[EXERCISE INPUTS Boundary: Start]
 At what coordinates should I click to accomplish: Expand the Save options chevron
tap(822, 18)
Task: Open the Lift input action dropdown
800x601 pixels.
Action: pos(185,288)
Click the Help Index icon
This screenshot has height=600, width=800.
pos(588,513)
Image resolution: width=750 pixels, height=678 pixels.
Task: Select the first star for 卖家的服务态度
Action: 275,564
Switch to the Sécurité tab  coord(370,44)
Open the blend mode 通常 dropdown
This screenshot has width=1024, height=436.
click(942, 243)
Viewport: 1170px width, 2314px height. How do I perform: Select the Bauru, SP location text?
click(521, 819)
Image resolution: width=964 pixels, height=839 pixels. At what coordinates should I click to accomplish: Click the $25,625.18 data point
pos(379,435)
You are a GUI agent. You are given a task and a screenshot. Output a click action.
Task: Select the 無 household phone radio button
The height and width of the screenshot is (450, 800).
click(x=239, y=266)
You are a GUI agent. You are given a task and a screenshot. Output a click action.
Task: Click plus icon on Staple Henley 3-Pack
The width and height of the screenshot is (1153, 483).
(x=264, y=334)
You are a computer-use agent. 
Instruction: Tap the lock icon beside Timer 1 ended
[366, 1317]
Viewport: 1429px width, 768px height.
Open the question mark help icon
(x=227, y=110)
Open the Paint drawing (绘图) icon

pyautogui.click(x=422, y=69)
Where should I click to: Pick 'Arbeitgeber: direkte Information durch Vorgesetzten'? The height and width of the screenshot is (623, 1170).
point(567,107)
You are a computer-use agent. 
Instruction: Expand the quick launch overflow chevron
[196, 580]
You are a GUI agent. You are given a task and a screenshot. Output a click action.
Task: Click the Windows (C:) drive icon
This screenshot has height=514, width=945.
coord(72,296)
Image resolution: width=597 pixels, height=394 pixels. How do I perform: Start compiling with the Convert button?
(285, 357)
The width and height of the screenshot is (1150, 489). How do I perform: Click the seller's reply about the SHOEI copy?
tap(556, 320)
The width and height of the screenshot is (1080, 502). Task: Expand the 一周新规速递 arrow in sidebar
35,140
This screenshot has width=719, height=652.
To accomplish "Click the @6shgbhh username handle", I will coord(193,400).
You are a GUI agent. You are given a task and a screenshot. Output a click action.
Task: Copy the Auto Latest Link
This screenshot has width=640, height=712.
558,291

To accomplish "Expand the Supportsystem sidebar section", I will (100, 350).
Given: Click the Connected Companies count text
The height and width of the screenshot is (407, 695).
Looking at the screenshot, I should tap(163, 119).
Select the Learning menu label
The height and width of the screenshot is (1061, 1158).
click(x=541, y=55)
[EXERCISE INPUTS Boundary: End]
EXERCISE BRIEF: Filter the records above, keeping each line that contains the word "will".

THE ANSWER:
To accomplish "Click the @6shgbhh username handle", I will coord(193,400).
To accomplish "Expand the Supportsystem sidebar section", I will (100, 350).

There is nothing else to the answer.